I recognize that if I decide to believe more I have access to that power. And while God can use that power on earth for His intended purposes (such as with missionary work, serving others, and teaching my children), it is also a huge source of strength for me, personally. To rise above the fray during hard times. Perspective when life is challenging. An awareness of the blessings in my life, and gratitude for them.

It seems so simple. To simply search out doubt in your mind, and mentally remove it and instead look heavenward. It is as if religion is a mental exercise, and you, the controller.

But the amazing thing I have found, as I've tried to "Look and Live" is, you quickly realize that while you do control your thoughts, the source to which you are looking is real, and outside of yourself, and he endows you with power you cannot deny. God is real. And Jesus Christ is his Son. It's not complex, and it's simply all we have to do.

But Jesus turned him about, and when he saw her, he said, Daughter, be of good comfort; thy faith hath made thee whole. And the woman was made whole from that hour. Matthew 9:21

And Christ hath said: If ye will have faith in me ye shall have power to do whatsoever thing is expedient in me. Moroni 7:33

It is by exercising the first principle of the Gospel that we are able to do all of the rest: repent of our sins, be baptized (and renew our covenants), live worthy of the Holy Ghost, and endure to the end.

As I've studied and sought to become more full of faith, several things have stuck out to me. This quote, from Sister Linda Reeves, left a big impact.

"I do not know why we have the many trials that we have, but it is my personal feeling that the reward is so great, so eternal and everlasting, so joyful and beyond our understanding that in that day of reward, we may feel to say to our merciful, loving Father, “Was that all that was required?” I believe that if we could daily remember and recognize the depth of that love our Heavenly Father and our Savior have for us, we would be willing to do anything to be back in Their presence again, surrounded by Their love eternally. What will it matter, dear sisters, what we suffered here if, in the end, those trials are the very things which qualify us for eternal life and exaltation in the kingdom of God with our Father and Savior?"

Her question, "was that all that was required?" reminded of the children of Israel, and the simple faith that was "all that was required" of them. Our choice is simple, too.

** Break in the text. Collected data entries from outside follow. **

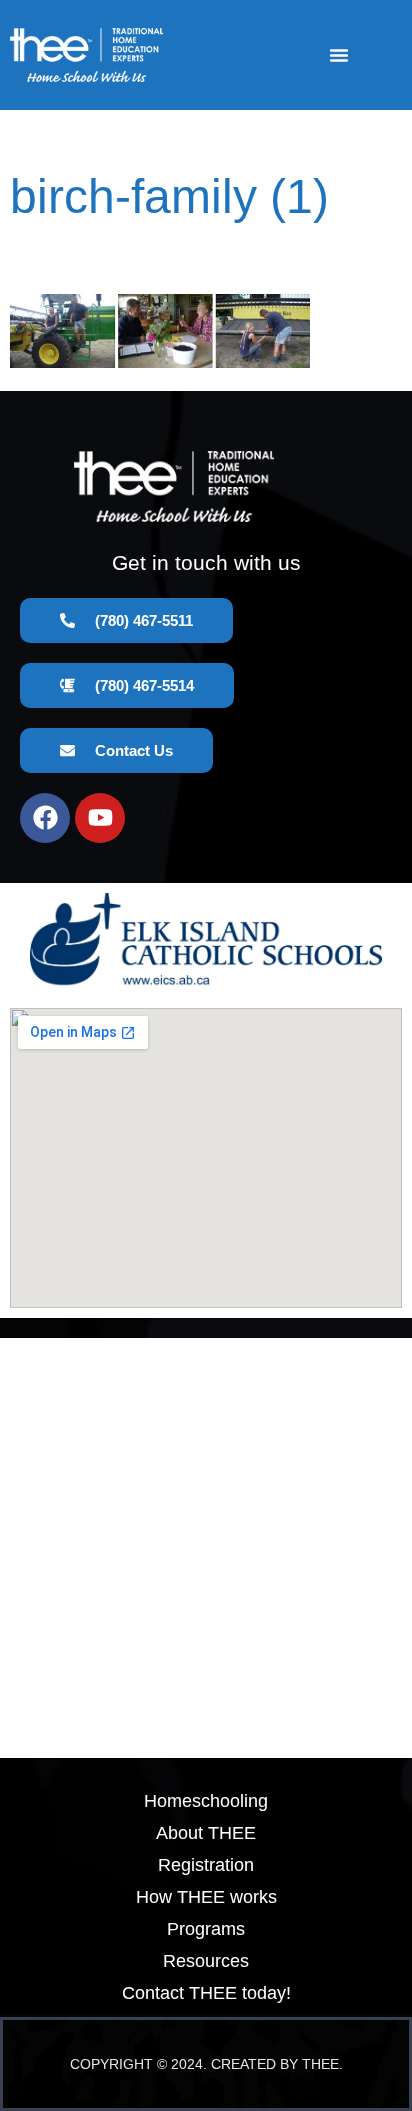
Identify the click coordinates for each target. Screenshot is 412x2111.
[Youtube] (100, 818)
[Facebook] (45, 818)
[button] (339, 55)
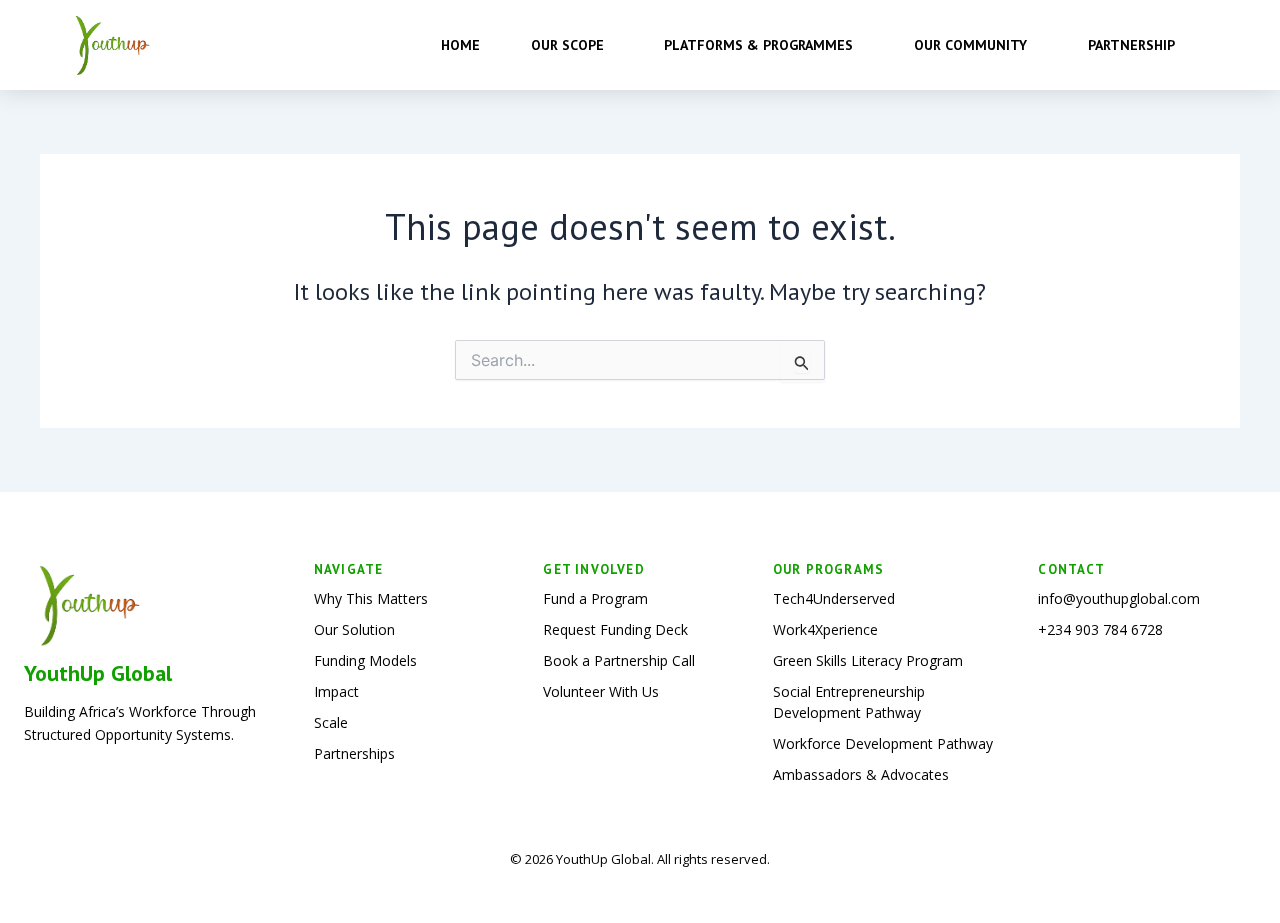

The second talk I've listened to over and over again. Elder Anderson's talk on "Faith is Not by Chance, but by Choice" has been my blueprint for choosing faith, and teaches me that the Lord has a different standard: and it's a measurement of how much you believe. The story of the young man who lost most of his family in an airplane crash is so poignant. That young man's steadiness, acceptance, and understanding comes from his faith in Jesus Christ, and gives him a power that is undeniable.

I am making an effort to believe more. I'm not going to say my faith is "adequate" as I have in the past, and humbly recognize there is always more room to believe. I know Jesus Christ is real, not only through a decision of faith in my mind, but a feeling in my heart, and a power that provides Peace beyond "all understanding."